A mentor is not a teacher, but one of your roles is to encourage learning. Use this site, your experience, and your network to help you provide relevant resources to your mentee. You do not need all the answers, but you can guide your mentee to resources or people that can help them.
We all know how to listen—or so we think. Active listening takes practice. Keep your attention on what your mentee is saying, and do not jump ahead to thinking about what you want to say. Practice not jumping in and waiting until they are done speaking. It can feel like you have the perfect answer right now, but let your mentee finish their thoughts. When you give your full attention, you will have better discussions.
Mentoring requires that your mentee opens up and discusses their challenges with you. A good way to reciprocate this openness and build a trusting relationship is to be open with your mentee. You and your mentee should never feel expected to share more than you are comfortable. But talking about your personal and professional lives can make you both more comfortable with each other.
It is tempting to provide answers to your mentee, but instead, ask questions. Questions guide your mentee to clarify their thinking and often guide them to their own answers. This helps to keep the focus on your mentee and it helps them to find solutions that are right for them and their experience.

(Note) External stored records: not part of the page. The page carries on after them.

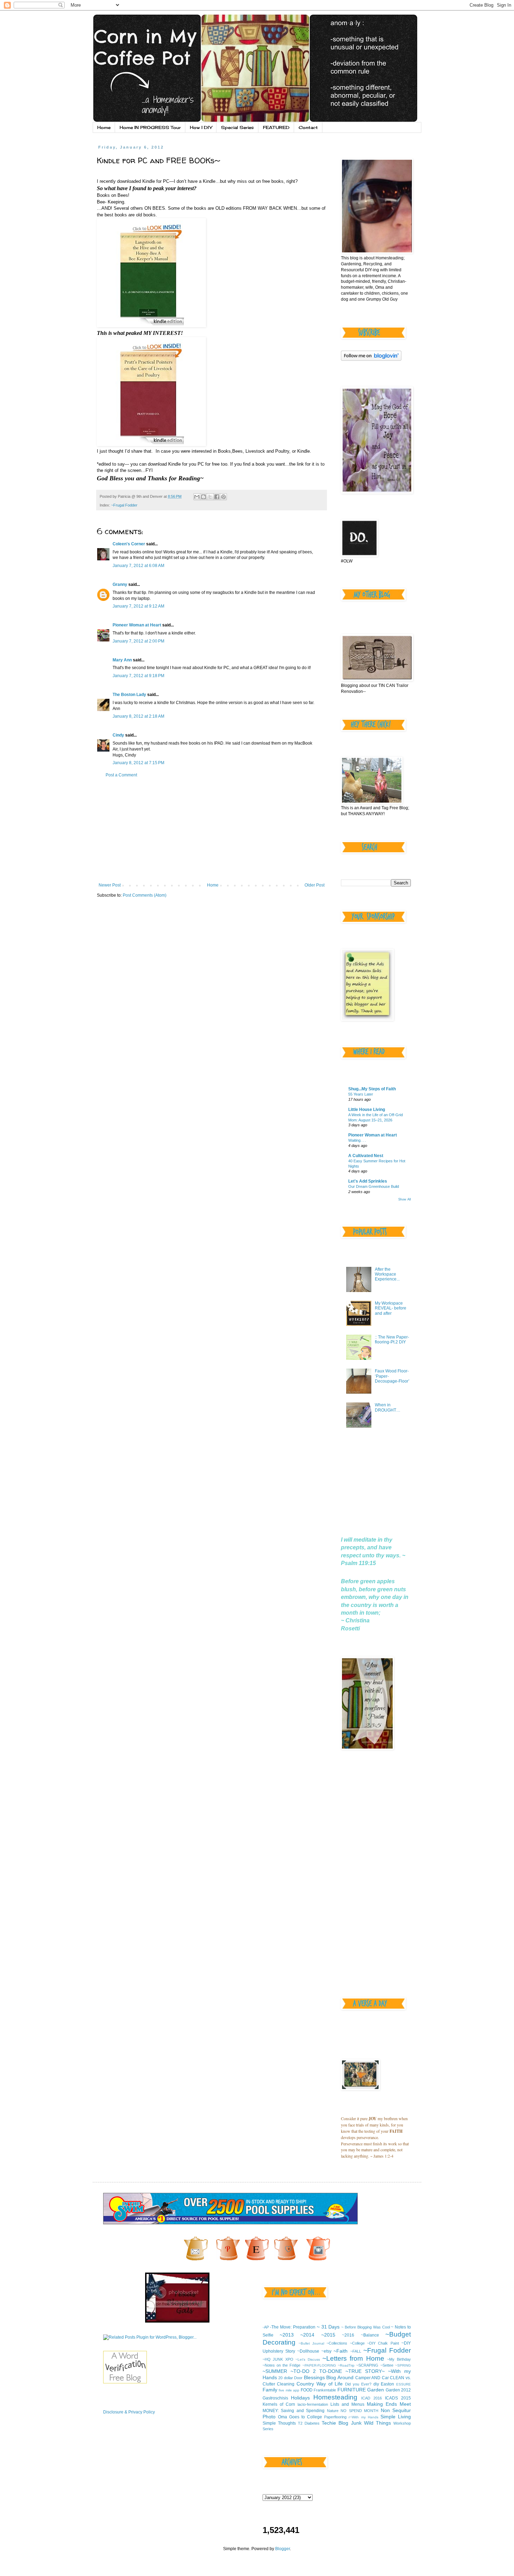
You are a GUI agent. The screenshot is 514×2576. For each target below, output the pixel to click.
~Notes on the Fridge (282, 2365)
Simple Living (395, 2416)
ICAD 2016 (371, 2398)
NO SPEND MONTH (359, 2411)
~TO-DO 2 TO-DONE (316, 2371)
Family (270, 2389)
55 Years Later (360, 1094)
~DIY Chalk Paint (383, 2343)
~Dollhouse (308, 2351)
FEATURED (276, 127)
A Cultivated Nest (365, 1155)
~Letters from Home (353, 2358)
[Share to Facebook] (216, 496)
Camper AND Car (372, 2377)
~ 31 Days (328, 2327)
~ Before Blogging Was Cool (365, 2327)
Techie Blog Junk (341, 2423)
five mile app (289, 2390)
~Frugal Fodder (124, 505)
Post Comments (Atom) (144, 895)
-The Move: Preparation (292, 2327)
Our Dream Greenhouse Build (373, 1186)
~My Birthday (399, 2359)
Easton (387, 2384)
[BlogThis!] (203, 496)
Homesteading (335, 2397)
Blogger (282, 2548)
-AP (266, 2327)
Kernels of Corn (279, 2404)
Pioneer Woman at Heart (137, 625)
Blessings (314, 2377)
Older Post (314, 885)
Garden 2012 (398, 2390)
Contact (308, 127)
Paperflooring (335, 2417)
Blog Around (340, 2377)
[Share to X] (210, 496)
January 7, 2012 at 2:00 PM (138, 641)
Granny (120, 584)
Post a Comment (121, 775)
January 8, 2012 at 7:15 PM (138, 762)
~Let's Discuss (307, 2359)
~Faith (341, 2351)
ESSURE (403, 2384)
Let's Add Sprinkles (367, 1181)
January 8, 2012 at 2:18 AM (138, 716)
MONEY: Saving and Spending (294, 2410)
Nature (332, 2411)
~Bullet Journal (311, 2343)
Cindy (118, 735)
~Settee (386, 2365)
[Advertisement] (211, 830)
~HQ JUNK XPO (278, 2359)
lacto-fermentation (313, 2404)
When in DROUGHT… (387, 1407)
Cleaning (285, 2384)
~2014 (307, 2335)
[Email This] (196, 496)
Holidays (300, 2398)
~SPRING (403, 2365)
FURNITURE (351, 2389)
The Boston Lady (129, 694)
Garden (375, 2389)
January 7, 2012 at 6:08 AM (138, 565)
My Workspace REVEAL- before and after (390, 1308)
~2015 (328, 2335)
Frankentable (325, 2390)
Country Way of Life (320, 2384)
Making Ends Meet (389, 2404)
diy (376, 2384)
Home (103, 127)
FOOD (307, 2390)
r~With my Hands (363, 2417)
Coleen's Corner (129, 543)
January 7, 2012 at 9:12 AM (138, 606)
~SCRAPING (367, 2365)
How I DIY (201, 127)
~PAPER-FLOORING (319, 2365)
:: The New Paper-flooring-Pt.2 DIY (392, 1339)
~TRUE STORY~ (365, 2371)
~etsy (326, 2351)
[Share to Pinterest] (223, 496)
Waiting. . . (357, 1140)
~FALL (355, 2351)
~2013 (287, 2335)
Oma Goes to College (300, 2416)
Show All (404, 1199)
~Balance (370, 2335)
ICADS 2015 (398, 2398)
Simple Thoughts (279, 2423)
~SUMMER (275, 2371)
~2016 (348, 2335)
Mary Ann (122, 660)
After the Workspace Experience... (387, 1274)
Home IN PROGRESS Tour (150, 127)
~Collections (337, 2343)
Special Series (237, 127)
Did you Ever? (358, 2384)
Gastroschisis (275, 2398)
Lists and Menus (347, 2404)
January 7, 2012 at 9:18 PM (138, 675)
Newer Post (110, 885)
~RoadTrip (346, 2365)
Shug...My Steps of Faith (372, 1088)
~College (357, 2343)
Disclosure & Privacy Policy (129, 2412)
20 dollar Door (290, 2378)
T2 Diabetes (309, 2423)
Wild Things (377, 2423)
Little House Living (366, 1109)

It is easy to lean into our own experience and stories during a discussion with our mentees. But keep in mind that ultimately it is not about about you. If we spend too much time recounting our own experiences or explaining how we solved a similar challenge in our past, we put the focus on ourselves. These experiences can definitely be helpful to your mentee, but if you are talking more about your experiences than the mentee’s situation, it may then be time to return the focus to them.
Although you want to keep the focus on your mentee, they might ask for your experience or insight. Use those times to share what you have learned, but emphasize that your experience can be different from theirs. Use your experience to prompt discussion about different perspectives for your mentee.
We all get stuck in our own perspective. Having a mentor is a good way for us to change our patterns of thinking. Pay attention to your mentee’s patterns. For example, if they tend to focus on facts, challenge them to examine their feelings about a topic. Or if they focus on details, challenge them to look at the big picture. Encourage them to see alternative perspectives.
You may find that your mentee makes choices that you do not agree with. Ultimately, they are responsible for their choices. Different choices can lead to different paths to success. Or they may be open to reflection of why something is not working if their choices do not succeed.
Set goals and set tasks for each other. Be responsible for completing your own tasks but expect your mentee to complete their work too. Usually your mentee will need to complete tasks such as review resources, prepare resumes, and apply for jobs in between meetings. By following up to make sure these are completed, you are supporting your mentee’s success.
A successful mentoring relationship should be satisfying. It is okay if your relationship focuses solely on work or engages in more personal connections. Be focused on your goals for mentoring but enjoy building the relationships and the success you find together.